[Start of Attachment]
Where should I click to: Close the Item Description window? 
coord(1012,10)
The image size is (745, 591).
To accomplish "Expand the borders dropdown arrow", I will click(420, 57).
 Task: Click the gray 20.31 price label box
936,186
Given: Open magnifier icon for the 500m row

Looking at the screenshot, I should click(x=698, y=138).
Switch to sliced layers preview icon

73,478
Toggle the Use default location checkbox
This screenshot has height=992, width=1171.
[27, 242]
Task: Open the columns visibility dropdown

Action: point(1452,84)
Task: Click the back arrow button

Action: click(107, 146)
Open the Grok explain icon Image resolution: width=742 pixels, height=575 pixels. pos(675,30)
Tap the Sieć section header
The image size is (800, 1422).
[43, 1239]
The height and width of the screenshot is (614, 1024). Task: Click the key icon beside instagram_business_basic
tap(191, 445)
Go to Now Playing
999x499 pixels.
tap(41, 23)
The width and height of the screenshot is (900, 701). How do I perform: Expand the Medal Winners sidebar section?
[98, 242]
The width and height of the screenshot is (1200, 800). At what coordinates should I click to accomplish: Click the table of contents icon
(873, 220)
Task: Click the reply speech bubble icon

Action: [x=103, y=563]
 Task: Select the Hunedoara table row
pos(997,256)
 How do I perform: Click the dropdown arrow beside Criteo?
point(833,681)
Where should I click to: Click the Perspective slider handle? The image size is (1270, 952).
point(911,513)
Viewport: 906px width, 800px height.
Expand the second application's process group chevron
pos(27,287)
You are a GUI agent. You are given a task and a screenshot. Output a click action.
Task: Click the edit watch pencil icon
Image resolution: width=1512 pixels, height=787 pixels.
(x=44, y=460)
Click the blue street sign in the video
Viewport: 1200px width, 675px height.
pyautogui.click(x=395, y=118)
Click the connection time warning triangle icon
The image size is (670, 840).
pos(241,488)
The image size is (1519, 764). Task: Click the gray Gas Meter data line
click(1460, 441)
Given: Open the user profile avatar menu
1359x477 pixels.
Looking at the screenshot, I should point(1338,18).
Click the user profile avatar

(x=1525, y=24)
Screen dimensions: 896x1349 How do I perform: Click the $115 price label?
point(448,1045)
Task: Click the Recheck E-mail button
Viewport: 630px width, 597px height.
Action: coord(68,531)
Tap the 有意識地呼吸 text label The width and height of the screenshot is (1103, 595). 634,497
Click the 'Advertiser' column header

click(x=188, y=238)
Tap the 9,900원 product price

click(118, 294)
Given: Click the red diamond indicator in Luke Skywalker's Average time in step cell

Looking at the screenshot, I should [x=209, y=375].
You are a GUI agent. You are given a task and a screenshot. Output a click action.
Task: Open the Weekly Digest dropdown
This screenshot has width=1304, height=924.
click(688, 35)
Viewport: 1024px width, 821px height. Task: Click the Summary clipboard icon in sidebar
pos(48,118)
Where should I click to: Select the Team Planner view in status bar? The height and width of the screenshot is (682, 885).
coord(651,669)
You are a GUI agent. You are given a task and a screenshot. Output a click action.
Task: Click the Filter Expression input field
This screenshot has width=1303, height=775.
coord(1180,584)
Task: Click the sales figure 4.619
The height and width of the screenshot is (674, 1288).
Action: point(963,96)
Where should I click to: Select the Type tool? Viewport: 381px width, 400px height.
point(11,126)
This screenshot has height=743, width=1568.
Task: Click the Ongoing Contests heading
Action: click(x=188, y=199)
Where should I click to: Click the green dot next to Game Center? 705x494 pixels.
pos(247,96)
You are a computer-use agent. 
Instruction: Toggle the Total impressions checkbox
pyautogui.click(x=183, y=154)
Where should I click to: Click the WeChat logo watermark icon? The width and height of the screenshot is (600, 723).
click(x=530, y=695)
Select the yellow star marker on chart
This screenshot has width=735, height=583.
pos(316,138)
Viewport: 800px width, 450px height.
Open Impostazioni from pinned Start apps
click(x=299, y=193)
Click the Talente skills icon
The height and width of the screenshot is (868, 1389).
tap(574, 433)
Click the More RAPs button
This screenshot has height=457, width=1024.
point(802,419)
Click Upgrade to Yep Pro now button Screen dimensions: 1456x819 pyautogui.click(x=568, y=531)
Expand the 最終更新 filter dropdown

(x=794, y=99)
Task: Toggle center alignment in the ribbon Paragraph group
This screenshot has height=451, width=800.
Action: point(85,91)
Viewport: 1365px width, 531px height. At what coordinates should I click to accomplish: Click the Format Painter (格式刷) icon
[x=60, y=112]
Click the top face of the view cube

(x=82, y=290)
[End of Attachment]
**ACTIVITY:** All records must be repeated exactly, with none skipped.

**REPLY TO THE TASK:**
Where should I click to: Close the Item Description window? 
coord(1012,10)
The image size is (745, 591).
To accomplish "Expand the borders dropdown arrow", I will click(420, 57).
 Task: Click the gray 20.31 price label box
936,186
Given: Open magnifier icon for the 500m row

Looking at the screenshot, I should click(x=698, y=138).
Switch to sliced layers preview icon

73,478
Toggle the Use default location checkbox
This screenshot has height=992, width=1171.
[27, 242]
Task: Open the columns visibility dropdown

Action: point(1452,84)
Task: Click the back arrow button

Action: click(107, 146)
Open the Grok explain icon Image resolution: width=742 pixels, height=575 pixels. pos(675,30)
Tap the Sieć section header
The image size is (800, 1422).
[43, 1239]
The height and width of the screenshot is (614, 1024). Task: Click the key icon beside instagram_business_basic
tap(191, 445)
Go to Now Playing
999x499 pixels.
tap(41, 23)
The width and height of the screenshot is (900, 701). How do I perform: Expand the Medal Winners sidebar section?
[98, 242]
The width and height of the screenshot is (1200, 800). At what coordinates should I click to accomplish: Click the table of contents icon
(873, 220)
Task: Click the reply speech bubble icon

Action: [x=103, y=563]
 Task: Select the Hunedoara table row
pos(997,256)
 How do I perform: Click the dropdown arrow beside Criteo?
point(833,681)
Where should I click to: Click the Perspective slider handle? The image size is (1270, 952).
point(911,513)
Viewport: 906px width, 800px height.
Expand the second application's process group chevron
pos(27,287)
You are a GUI agent. You are given a task and a screenshot. Output a click action.
Task: Click the edit watch pencil icon
Image resolution: width=1512 pixels, height=787 pixels.
(x=44, y=460)
Click the blue street sign in the video
Viewport: 1200px width, 675px height.
pyautogui.click(x=395, y=118)
Click the connection time warning triangle icon
The image size is (670, 840).
pos(241,488)
The image size is (1519, 764). Task: Click the gray Gas Meter data line
click(1460, 441)
Given: Open the user profile avatar menu
1359x477 pixels.
Looking at the screenshot, I should point(1338,18).
Click the user profile avatar

(x=1525, y=24)
Screen dimensions: 896x1349 How do I perform: Click the $115 price label?
point(448,1045)
Task: Click the Recheck E-mail button
Viewport: 630px width, 597px height.
Action: coord(68,531)
Tap the 有意識地呼吸 text label The width and height of the screenshot is (1103, 595). 634,497
Click the 'Advertiser' column header

click(x=188, y=238)
Tap the 9,900원 product price

click(118, 294)
Given: Click the red diamond indicator in Luke Skywalker's Average time in step cell

Looking at the screenshot, I should [x=209, y=375].
You are a GUI agent. You are given a task and a screenshot. Output a click action.
Task: Open the Weekly Digest dropdown
This screenshot has width=1304, height=924.
click(688, 35)
Viewport: 1024px width, 821px height. Task: Click the Summary clipboard icon in sidebar
pos(48,118)
Where should I click to: Select the Team Planner view in status bar? The height and width of the screenshot is (682, 885).
coord(651,669)
You are a GUI agent. You are given a task and a screenshot. Output a click action.
Task: Click the Filter Expression input field
This screenshot has width=1303, height=775.
coord(1180,584)
Task: Click the sales figure 4.619
The height and width of the screenshot is (674, 1288).
Action: point(963,96)
Where should I click to: Select the Type tool? Viewport: 381px width, 400px height.
point(11,126)
This screenshot has height=743, width=1568.
Task: Click the Ongoing Contests heading
Action: click(x=188, y=199)
Where should I click to: Click the green dot next to Game Center? 705x494 pixels.
pos(247,96)
You are a computer-use agent. 
Instruction: Toggle the Total impressions checkbox
pyautogui.click(x=183, y=154)
Where should I click to: Click the WeChat logo watermark icon? The width and height of the screenshot is (600, 723).
click(x=530, y=695)
Select the yellow star marker on chart
This screenshot has width=735, height=583.
pos(316,138)
Viewport: 800px width, 450px height.
Open Impostazioni from pinned Start apps
click(x=299, y=193)
Click the Talente skills icon
The height and width of the screenshot is (868, 1389).
tap(574, 433)
Click the More RAPs button
This screenshot has height=457, width=1024.
point(802,419)
Click Upgrade to Yep Pro now button Screen dimensions: 1456x819 pyautogui.click(x=568, y=531)
Expand the 最終更新 filter dropdown

(x=794, y=99)
Task: Toggle center alignment in the ribbon Paragraph group
This screenshot has height=451, width=800.
Action: point(85,91)
Viewport: 1365px width, 531px height. At what coordinates should I click to accomplish: Click the Format Painter (格式刷) icon
[x=60, y=112]
Click the top face of the view cube

(x=82, y=290)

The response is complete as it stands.